Mais comment faisaient donc Ravel et Messiaen, dont on sait qu’ils prenaient en dictée les chants d’oiseaux ? Nul doute qu’avec leurs seules oreilles, même exceptionnelles, ils ne pouvaient pas tout transcrire.
En effet, bien que les humains et les oiseaux soient sur des fréquences auditives assez similaires, l’oiseau, beaucoup plus petit que nous, a un coeur qui bat beaucoup plus vite que le nôtre et des réactions nerveuses beaucoup plus rapides. Son ouïe est d’une sensibilité extrême, avec laquelle nous ne saurions rivaliser. Il chante dans des tempos extrêmement vifs et dans des registres extrêmement aigüs auxquels les oreilles humaines, même les plus performantes, n’ont pas toujours accès.
A partir des années 30, l’avénement du magnétophone transportable dans la nature permet à Olivier Messiaen de transcrire et d’étudier en profondeur les chants d’oiseaux pour construire un nouveau langage musical. Malgré cela sa tâche n’est pas aisée, et il reconnait être contraint d’écrire « des stylisations proches de la réalité ornithologique, mais néanmoins des transpositions à une échelle humaine, avec la perte que cela implique ».
Pour vous donner une idée de la rapidité d’un chant d’oiseau, voici l’extrait d’un chant de rouge-gorge familier à vitesse normale, puis 4 fois moins vite :
Si l’on entend plus tranquillement les quatre premières notes qui se rapprochent beaucoup de Fa#-Ré-La-Mi, la suite, même ralentie, reste difficile à appréhender. Il s’agit d’une suite de jeux vocaux virtuoses, trilles, glissandos, cascades, roulades… Les ralentir encore dégraderait considérablement le son et l’on finirait par ne plus trop savoir ce que l’on entend. Quant au rythme, il va sans dire que l’oiseau défie toute mesure fondée sur des valeurs simples. Il s’exprime plutôt sur un rythme « fractal », qui correspondrait à beaucoup de rythmes de la nature : écoulement de l’eau, sons du vent, structures végétales et minérales telles que la feuille de fougère ou les motifs de certains coquillages.
Il n’est dès lors pas très étonnant que la transcription des chants d’oiseaux ait présenté de grandes difficultés pour les premiers naturalistes, dont la pratique s’est beaucoup développée à partir du 17e siècle. Les musiciens s’en sont tirés plus facilement, qui jusqu’au 20e siècle ont presque tous évoqué les oiseaux sur un plan poétique et symbolique, peu soucieux d’une fidélité à la pure réalité.
« Oiseaux tristes » de Maurice Ravel, une des plus belles pages du répertoire pour piano, est à la frontière de ces deux courants, introduisant un certain réalisme dans cette évocation hautement poétique. A 1 mn 28, on peut entendre le brusque envol des oiseaux, qui précède la reprise du chant solo de la grive.
Depuis le développement des techniques d’enregistrements et de la MAO, les chants d’oiseaux sont-ils un moins grand défi pour l’oreille des ornithologues et des compositeurs ? L’enregistrement a permis aux uns de sortir des guides audio d’espèces du monde entier, aux autres d’utiliser directement ce nouveau matériau pour l’intégrer dans leurs compositions, en le transformant plus ou moins.
Mais qui dit enregistrement dit sons fixés, et rien n’est moins fixe que le chant des « oiseaux chanteurs ». Leur art n’est pas inné, ils apprennent à chanter tout au long de leur vie et enrichissent leur vocabulaire peu à peu.
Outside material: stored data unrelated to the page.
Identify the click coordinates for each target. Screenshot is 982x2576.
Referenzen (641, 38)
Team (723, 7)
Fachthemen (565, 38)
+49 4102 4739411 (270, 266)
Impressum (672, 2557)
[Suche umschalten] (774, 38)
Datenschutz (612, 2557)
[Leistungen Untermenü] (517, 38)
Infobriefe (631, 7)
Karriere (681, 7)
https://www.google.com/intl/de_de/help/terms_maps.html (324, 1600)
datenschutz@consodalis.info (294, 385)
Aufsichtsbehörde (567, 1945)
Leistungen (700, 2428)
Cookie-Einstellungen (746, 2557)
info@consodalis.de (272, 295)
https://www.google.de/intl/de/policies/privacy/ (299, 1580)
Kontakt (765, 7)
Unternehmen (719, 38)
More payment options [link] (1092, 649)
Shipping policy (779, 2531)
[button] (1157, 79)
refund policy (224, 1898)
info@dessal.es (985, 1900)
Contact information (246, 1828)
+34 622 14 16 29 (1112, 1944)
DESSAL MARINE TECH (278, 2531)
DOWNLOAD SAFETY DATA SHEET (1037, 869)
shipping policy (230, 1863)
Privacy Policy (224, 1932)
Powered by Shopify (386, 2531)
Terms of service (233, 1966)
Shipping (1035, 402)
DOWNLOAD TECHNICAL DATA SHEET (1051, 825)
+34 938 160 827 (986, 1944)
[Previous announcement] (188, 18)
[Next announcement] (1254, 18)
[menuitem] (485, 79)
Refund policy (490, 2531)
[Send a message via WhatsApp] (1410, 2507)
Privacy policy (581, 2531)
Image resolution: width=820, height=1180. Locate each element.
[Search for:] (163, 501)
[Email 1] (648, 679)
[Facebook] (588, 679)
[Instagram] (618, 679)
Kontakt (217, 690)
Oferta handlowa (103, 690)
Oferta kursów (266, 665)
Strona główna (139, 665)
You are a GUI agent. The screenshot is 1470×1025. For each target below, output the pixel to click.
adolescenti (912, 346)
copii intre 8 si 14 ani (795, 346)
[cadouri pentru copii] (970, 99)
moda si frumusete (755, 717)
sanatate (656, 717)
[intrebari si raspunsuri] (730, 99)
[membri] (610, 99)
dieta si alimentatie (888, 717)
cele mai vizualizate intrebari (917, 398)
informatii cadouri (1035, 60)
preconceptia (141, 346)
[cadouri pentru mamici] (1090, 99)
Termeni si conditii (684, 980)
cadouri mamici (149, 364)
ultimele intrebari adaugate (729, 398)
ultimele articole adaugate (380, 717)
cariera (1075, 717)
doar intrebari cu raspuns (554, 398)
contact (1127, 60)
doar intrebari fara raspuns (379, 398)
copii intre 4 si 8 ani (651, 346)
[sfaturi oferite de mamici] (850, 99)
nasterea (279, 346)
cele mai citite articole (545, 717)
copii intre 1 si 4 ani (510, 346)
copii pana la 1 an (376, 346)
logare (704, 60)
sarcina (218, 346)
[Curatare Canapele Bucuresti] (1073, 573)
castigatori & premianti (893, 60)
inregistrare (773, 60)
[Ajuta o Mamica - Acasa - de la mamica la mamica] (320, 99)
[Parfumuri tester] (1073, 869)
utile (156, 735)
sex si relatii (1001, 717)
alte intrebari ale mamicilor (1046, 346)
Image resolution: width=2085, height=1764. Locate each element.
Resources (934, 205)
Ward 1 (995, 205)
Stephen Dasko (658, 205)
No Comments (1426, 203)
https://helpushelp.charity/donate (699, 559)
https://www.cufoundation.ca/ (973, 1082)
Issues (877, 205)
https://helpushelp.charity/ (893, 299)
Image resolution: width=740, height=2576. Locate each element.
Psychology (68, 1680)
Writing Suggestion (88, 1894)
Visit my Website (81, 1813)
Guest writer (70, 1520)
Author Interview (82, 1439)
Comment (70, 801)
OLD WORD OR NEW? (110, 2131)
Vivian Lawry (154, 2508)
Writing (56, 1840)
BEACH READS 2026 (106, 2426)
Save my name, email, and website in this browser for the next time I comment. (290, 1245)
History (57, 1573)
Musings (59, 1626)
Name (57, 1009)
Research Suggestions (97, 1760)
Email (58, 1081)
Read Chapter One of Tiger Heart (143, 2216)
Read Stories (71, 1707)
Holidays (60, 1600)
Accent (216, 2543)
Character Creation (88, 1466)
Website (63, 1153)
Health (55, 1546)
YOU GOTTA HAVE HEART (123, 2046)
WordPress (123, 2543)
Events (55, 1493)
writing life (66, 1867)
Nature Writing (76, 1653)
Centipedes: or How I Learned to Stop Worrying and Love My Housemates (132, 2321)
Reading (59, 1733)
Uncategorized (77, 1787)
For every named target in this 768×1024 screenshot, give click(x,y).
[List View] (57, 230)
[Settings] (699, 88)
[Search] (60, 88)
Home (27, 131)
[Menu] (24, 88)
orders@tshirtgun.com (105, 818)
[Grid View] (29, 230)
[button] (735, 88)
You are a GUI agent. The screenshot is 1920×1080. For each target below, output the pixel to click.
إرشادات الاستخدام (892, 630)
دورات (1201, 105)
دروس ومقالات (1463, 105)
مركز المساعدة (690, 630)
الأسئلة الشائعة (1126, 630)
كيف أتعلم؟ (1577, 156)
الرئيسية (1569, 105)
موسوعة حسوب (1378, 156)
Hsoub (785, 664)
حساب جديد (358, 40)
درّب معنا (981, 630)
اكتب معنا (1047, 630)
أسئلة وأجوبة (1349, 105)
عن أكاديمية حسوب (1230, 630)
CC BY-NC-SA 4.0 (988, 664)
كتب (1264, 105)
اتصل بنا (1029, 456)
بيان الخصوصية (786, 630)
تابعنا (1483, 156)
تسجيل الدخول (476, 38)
Loin de se répéter, ils varient leur chant selon les circonstances, les lieux et les saisons, les variations possibles sont donc infinies.
Certains oiseaux intégrent même de nouveaux motifs entendus chez d’autres espèces qu’ils ont croisées ici ou là, et c’est sans doute l’oiseau lyre qui va le plus loin en ce domaine, lui qui imite à la perfection même les sons de la technologie humaine ! Et il semblerait que pour lui, ce soit un jeu d’enfant.
Sources : « Le chant des oyseaulx » d’Antoine Ouellette, 2008, éditions Tryptique, « les oiseaux sont-ils musiciens », conférence de Vinciane Despret à la Philharmonie de Paris, mars 2022.